9/19/2006, Newsday
CEOs Get The Pie, Workers Crumbs
by David Moberg

When workers produce more during each hour they work, the nation's economic pie grows bigger. Economists argue that wages will then go up as well. But that's not what's happened the past five years. America's workers have been eating a smaller piece of the bigger pie they've baked.

Productivity grew dramatically in the past decade, especially the past five years, as companies took advantage of the computer revolution. But the typical U.S. family is losing ground.

A new report from the Economic Policy Institute shows that a family in the middle of the income distribution lost about 3 percent of its income from 2001 to 2004, while productivity was growing by an average of more than 3 percent a year. By contrast, from 1995 to 2000, the same family gained income only slightly less than the growth in productivity.

Where did the added pie go these past five years? Mainly to corporate profits, rich families who own a majority of corporate stock and to chief executives' salaries.

So far this year corporate profits have taken the largest share of national income since 1950, according to Commerce Department figures. The Institute for Policy Studies, a think tank devoted to strengthening social movements, recently calculated that chief executives make 411 times the pay of the average worker; in 1980 they made 42 times as much.

But the share of national income going to wages and salaries this year is the smallest since the Commerce Department started keeping records in 1929, continuing a trend of the past five years.
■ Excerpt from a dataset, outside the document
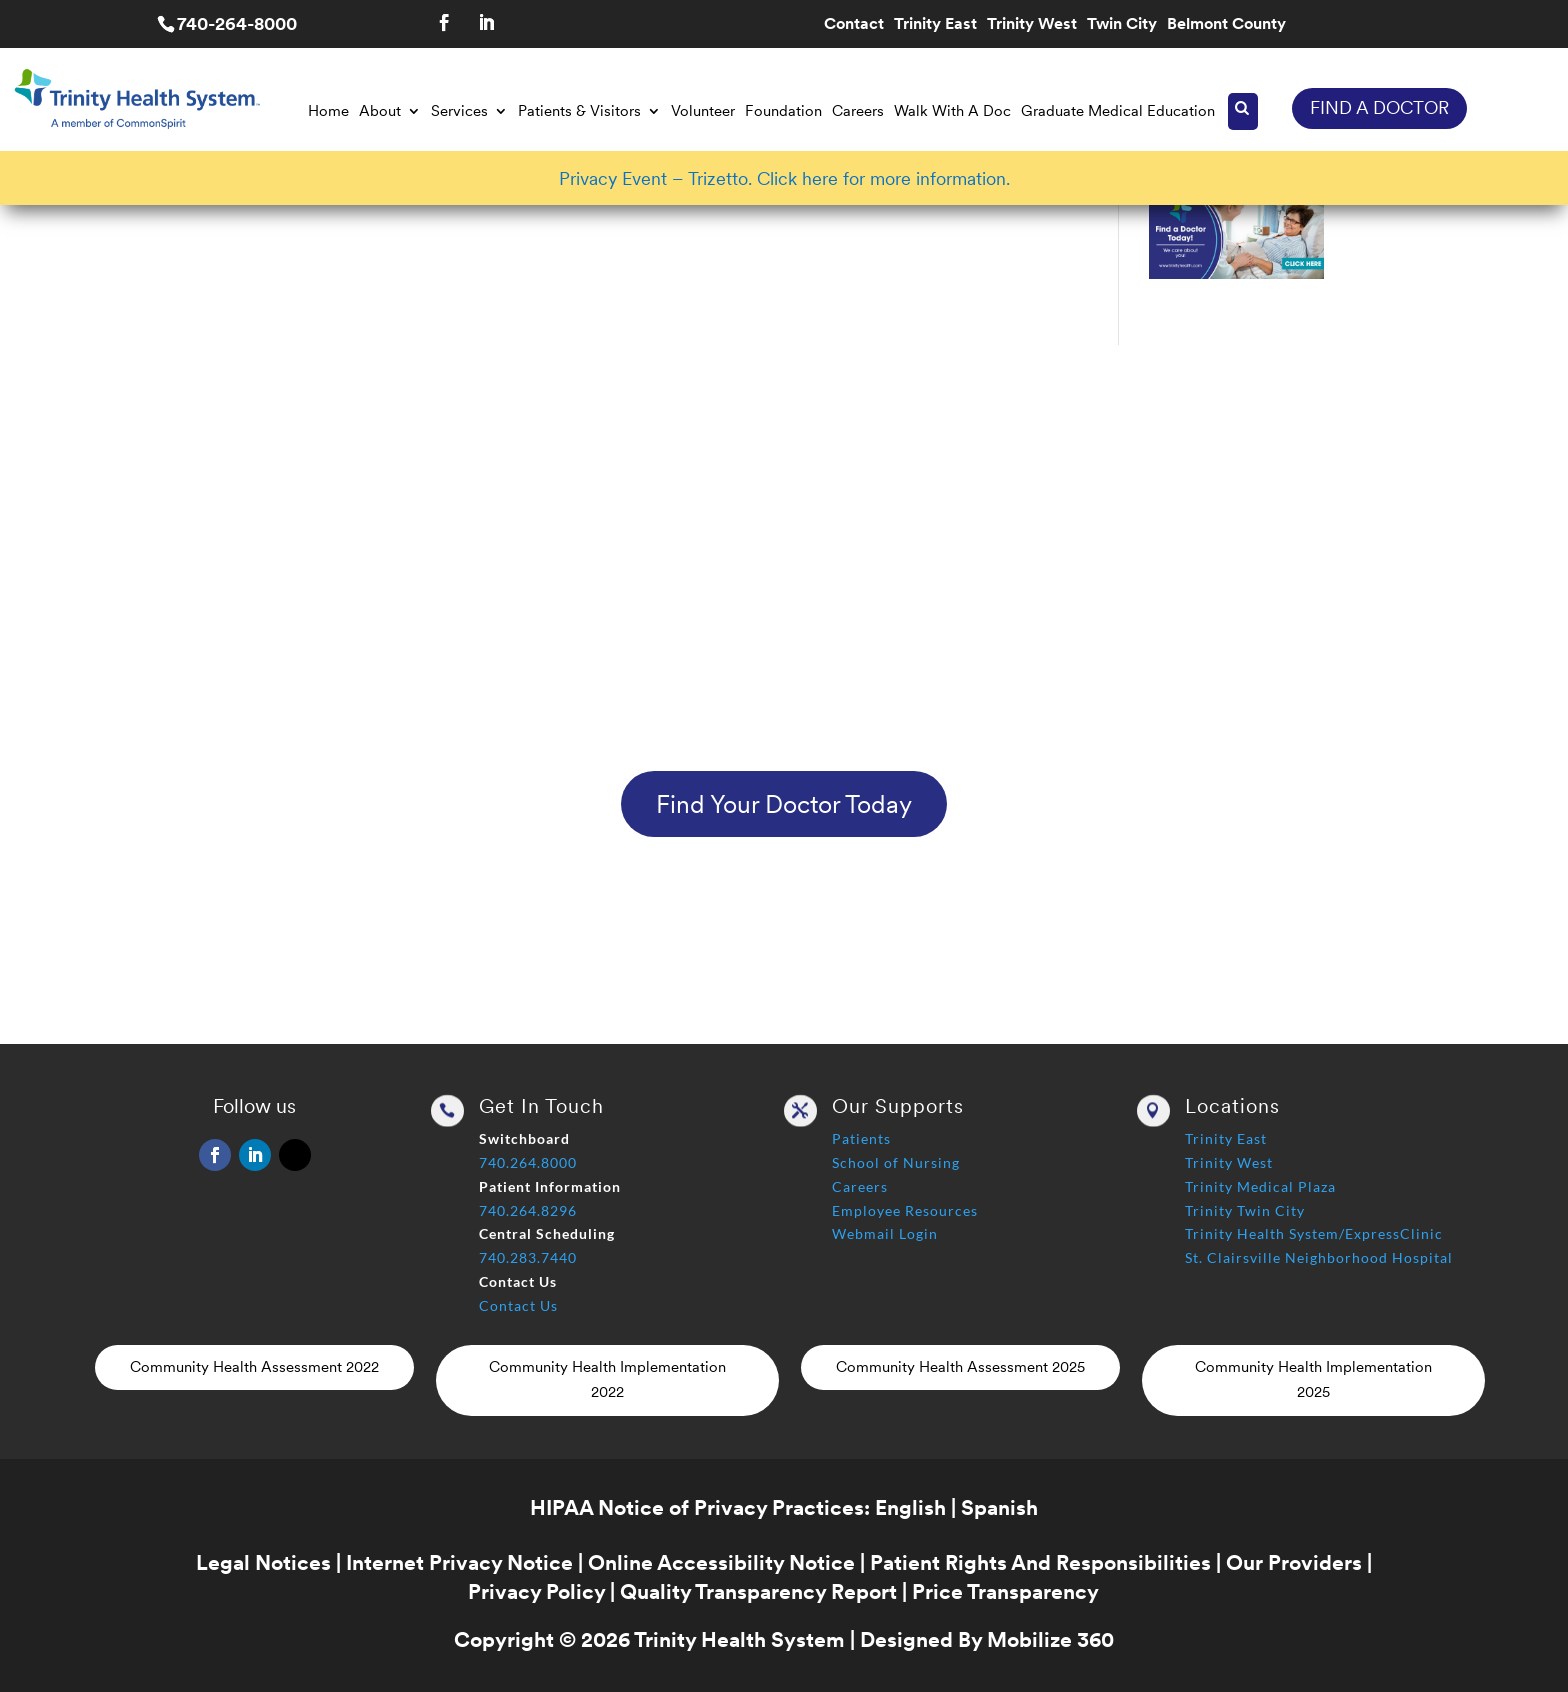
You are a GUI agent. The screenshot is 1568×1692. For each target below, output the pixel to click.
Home (328, 111)
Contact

The Economic Policy Institute calculates that income in 2004 for the top one-one hundredth percent of households shot up 27.5 percent. But income for the bottom 90 percent rose just 1.4 percent. Most of even that small gain was concentrated in better-off households. Economic inequality has been growing for more than three decades, but this is a radical escalation.

It's true, the super-rich pulled away from the rest of America in the late 1990s as executive salaries and stock values boomed. But the poorest workers also gained for the first time in decades, thanks to a tight labor market that forced employers to pay more for scarce workers, a higher minimum wage and larger earned income tax credits.

Some analysts argue that changing technology and premium pay for higher-level degrees explain the growing inequality, but education and technology trends aren't much different in other developed countries whose economies remain more economically equal.

American workers have been more exposed to forces of globalization that drive down wages, usually with less government help in adjusting than in other advanced countries. Also, job growth in this recovery has been the slowest of any comparable period since the end of World War II.

Why hasn't this growing inequity fomented more of a rebellion among the vast majority of Americans? Mainly because nobody has mobilized them around a compelling explanation of what's happening and what can be done about it.

Unions try, but they've been shrinking to one in eight workers. Democratic politicians, too often dependent on business campaign contributions, don't have a coherent, compelling message. Individual Democrats push worker issues, but the party doesn't consistently fight for globalization rules that raise living standards around the world or for a straightforward domestic health insurance solution, like Medicare for everyone.

Many working people have grown skeptical that government can help them gain economic security and opportunity. They simply work longer hours and go deeper in debt. They may still believe that it's easy to rise economically in the United States, even though social mobility has declined.

But there are signs that working- and middle-class Americans are fed up. Recent polls, such as one taken for CNN, show that a growing number of people - nearly three out of five - think the economy is in poor shape and disapprove of President George W. Bush's economic policies. In March, 80 percent of respondents in a Bloomberg survey said most chief executives are paid too much.

Roughly 70 percent of Americans in a Pew Labor Day poll said there's more job stress now than 20 years ago. And a Lake Research survey for the Change to Win Labor Federation reported that nearly eight out of 10 workers say they would be better off if their industry were unionized.

Other surveys show that many voters see the main problem with government as favoring big corporations, not as taxing and spending too much.

Maybe Americans are in a more rebellious mood about growing inequality than most politicians recognize. We will know more about that after the November elections.

David Moberg is a senior editor at In These Times, a monthly newsmagazine.